*** Document text ***

Vice President Pence on Thursday tapped longtime health official and ambassador-at-large Debbie Birx to serve as the White House coronavirus response coordinator.

Birx has worked for decades in the medical field, largely focusing on combating and preventing the spread of HIV/AIDS. The staffing move is likely intended to appease calls from many lawmakers for the Trump administration to appoint a "czar" to oversee the federal response to the coronavirus.

"She has deep experience in coordinating across agencies," Pence's office said in announcing Birx's new role. "She has worked from the research bench to the clinic, but understands the primary focus must always be to reach the individuals most in need. She will bring her infectious disease, immunologic, vaccine research and interagency coordinating capacity to this position.

Birx currently serves as the ambassador-at-large for the State Department coordinating the U.S. efforts to combat HIV/AIDS. An Obama-era appointee, she has held that role since 2014.

She has in the past served as a physician in the U.S. Army and as director of the U.S. Military HIV Research Program at the Walter Reed Army Institute of Research. She spent nearly a decade as the director of the Centers for Disease Control and Prevention's Division of Global HIV/AIDS.

***

### Actions to take
- 1) Reproduce word for word the passage of the Debbie Birx appointment article starting with "Birx currently serves as the" and going on through "role since 2014.".
- 2) Pick up the article on Debbie Birx's appointment as White House coronavirus response coordinator after its final sentence and carry it forward.

*** Input data ***

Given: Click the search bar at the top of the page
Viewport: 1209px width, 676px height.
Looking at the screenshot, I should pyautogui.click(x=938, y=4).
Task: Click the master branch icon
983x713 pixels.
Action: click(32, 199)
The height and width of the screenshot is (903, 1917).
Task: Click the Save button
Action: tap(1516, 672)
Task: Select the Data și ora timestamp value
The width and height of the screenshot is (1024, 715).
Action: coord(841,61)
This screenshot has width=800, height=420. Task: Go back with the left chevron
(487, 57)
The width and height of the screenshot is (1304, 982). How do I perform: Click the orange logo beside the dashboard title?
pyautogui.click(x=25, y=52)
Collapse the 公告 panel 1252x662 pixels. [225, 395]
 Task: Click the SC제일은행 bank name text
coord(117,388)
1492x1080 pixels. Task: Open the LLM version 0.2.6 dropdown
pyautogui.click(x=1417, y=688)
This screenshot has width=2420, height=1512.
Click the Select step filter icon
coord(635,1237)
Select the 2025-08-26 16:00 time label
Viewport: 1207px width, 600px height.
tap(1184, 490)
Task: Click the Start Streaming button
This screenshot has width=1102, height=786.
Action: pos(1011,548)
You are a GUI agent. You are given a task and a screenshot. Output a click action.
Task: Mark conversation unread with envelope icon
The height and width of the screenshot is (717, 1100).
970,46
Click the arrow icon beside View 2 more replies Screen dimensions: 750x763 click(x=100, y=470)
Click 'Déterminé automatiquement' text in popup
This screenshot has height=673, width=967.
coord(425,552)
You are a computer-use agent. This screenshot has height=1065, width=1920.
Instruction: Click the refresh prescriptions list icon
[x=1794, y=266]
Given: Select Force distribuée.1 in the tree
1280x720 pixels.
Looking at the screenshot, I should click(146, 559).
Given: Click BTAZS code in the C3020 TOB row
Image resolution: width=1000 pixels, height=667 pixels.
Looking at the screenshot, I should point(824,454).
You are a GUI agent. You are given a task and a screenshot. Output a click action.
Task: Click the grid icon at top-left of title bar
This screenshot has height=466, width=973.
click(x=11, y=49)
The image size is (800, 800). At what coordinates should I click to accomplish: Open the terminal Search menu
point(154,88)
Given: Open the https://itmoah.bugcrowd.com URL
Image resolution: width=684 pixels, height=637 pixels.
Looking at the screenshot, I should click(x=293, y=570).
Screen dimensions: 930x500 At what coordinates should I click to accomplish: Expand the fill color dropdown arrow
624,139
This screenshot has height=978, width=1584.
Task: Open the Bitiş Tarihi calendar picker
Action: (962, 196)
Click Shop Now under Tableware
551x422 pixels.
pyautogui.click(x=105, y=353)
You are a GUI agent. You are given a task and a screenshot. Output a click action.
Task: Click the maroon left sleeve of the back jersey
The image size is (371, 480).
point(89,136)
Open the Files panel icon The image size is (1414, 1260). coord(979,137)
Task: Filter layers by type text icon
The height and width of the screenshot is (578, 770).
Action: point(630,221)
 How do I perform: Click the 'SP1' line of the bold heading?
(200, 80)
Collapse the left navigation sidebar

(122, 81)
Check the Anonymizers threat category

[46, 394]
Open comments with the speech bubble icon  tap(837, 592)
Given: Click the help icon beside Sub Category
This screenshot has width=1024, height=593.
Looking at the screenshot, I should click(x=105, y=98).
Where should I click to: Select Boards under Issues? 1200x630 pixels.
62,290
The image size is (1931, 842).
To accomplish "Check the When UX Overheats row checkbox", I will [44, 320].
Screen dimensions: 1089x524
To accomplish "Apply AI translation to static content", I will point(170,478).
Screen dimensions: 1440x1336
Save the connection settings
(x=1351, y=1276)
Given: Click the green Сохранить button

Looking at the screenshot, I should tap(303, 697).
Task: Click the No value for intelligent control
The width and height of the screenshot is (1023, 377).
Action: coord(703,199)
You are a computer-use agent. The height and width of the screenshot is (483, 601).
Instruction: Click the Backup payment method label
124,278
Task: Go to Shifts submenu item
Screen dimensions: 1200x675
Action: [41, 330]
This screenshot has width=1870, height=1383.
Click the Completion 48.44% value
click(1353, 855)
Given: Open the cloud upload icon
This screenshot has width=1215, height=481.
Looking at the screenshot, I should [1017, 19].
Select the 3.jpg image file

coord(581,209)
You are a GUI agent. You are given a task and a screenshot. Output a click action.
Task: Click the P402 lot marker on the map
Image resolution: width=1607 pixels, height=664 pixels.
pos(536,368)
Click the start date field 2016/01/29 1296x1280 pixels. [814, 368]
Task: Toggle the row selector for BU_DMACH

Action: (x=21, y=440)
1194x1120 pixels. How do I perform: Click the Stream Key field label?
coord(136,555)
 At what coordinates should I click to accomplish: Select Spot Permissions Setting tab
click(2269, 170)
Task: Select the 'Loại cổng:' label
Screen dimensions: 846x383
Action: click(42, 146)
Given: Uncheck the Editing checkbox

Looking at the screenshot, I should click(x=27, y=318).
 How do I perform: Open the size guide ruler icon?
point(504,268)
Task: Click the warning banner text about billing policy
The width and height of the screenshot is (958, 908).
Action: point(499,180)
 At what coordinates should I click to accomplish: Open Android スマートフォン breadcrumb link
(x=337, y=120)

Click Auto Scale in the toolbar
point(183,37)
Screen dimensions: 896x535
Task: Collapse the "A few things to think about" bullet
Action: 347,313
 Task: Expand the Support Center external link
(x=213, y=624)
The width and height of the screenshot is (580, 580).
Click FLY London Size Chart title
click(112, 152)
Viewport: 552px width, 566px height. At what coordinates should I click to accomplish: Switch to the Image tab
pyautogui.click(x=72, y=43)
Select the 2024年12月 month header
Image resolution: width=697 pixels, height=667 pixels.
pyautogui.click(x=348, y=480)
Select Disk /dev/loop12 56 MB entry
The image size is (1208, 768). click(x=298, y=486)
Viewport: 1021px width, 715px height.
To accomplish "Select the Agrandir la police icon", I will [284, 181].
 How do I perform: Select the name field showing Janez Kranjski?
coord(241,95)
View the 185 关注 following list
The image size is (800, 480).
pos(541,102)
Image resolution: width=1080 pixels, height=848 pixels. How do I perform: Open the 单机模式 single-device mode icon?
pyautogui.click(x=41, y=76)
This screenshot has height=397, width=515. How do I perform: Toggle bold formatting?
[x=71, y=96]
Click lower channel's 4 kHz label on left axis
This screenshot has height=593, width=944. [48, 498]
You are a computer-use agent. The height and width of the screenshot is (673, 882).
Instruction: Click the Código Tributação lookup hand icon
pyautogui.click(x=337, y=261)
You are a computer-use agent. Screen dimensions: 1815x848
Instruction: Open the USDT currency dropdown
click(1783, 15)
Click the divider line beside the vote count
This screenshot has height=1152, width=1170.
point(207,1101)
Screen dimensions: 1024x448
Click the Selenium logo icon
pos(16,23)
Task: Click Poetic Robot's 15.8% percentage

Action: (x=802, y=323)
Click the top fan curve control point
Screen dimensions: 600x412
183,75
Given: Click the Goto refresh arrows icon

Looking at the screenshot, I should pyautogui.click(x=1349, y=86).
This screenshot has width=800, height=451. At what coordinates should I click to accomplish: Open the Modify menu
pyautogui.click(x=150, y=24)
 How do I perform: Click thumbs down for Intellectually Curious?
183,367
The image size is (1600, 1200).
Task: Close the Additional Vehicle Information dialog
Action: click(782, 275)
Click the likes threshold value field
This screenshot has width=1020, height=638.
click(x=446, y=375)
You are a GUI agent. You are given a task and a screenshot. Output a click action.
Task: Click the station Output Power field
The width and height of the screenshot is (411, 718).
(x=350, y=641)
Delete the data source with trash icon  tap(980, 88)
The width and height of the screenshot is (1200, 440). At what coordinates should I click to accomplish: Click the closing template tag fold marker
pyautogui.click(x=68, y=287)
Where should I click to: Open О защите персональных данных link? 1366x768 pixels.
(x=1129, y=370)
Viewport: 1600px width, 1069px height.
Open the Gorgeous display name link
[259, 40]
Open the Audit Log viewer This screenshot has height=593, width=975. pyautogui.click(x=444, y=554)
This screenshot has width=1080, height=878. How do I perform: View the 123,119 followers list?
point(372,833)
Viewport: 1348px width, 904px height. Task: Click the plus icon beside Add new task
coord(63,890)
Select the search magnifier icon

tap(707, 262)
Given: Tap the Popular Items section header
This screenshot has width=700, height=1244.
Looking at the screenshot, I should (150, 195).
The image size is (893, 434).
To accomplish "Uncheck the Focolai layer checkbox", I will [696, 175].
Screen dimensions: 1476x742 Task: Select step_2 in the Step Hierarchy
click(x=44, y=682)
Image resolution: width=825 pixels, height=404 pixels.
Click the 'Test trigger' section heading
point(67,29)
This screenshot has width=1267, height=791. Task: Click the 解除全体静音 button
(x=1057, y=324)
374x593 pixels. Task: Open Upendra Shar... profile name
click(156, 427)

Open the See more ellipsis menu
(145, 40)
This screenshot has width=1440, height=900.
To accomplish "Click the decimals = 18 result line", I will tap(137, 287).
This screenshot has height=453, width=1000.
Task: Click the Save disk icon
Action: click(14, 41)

***

### Responses in order
- 1)
Birx currently serves as the ambassador-at-large for the State Department coordinating the U.S. efforts to combat HIV/AIDS. An Obama-era appointee, she has held that role since 2014.

- 2)
Birx will be part of the White House's coronavirus task force and will be supported by the National Security Council. But she will report to Pence, who on Wednesday night was tasked with overseeing the federal government's response to coronavirus. 

Her appointment may soothe some concerns of the many Democrats who took issue with Pence being given significant authority over the coronavirus response despite a lack of public health expertise and his own struggles containing an HIV outbreak during his time as governor of Indiana.

The White House announced later Thursday that three more officials would join the coronavirus task force: Treasury Secretary Steven Mnuchin, National Economic Council Director Larry Kudlow and Surgeon General Jerome Adams.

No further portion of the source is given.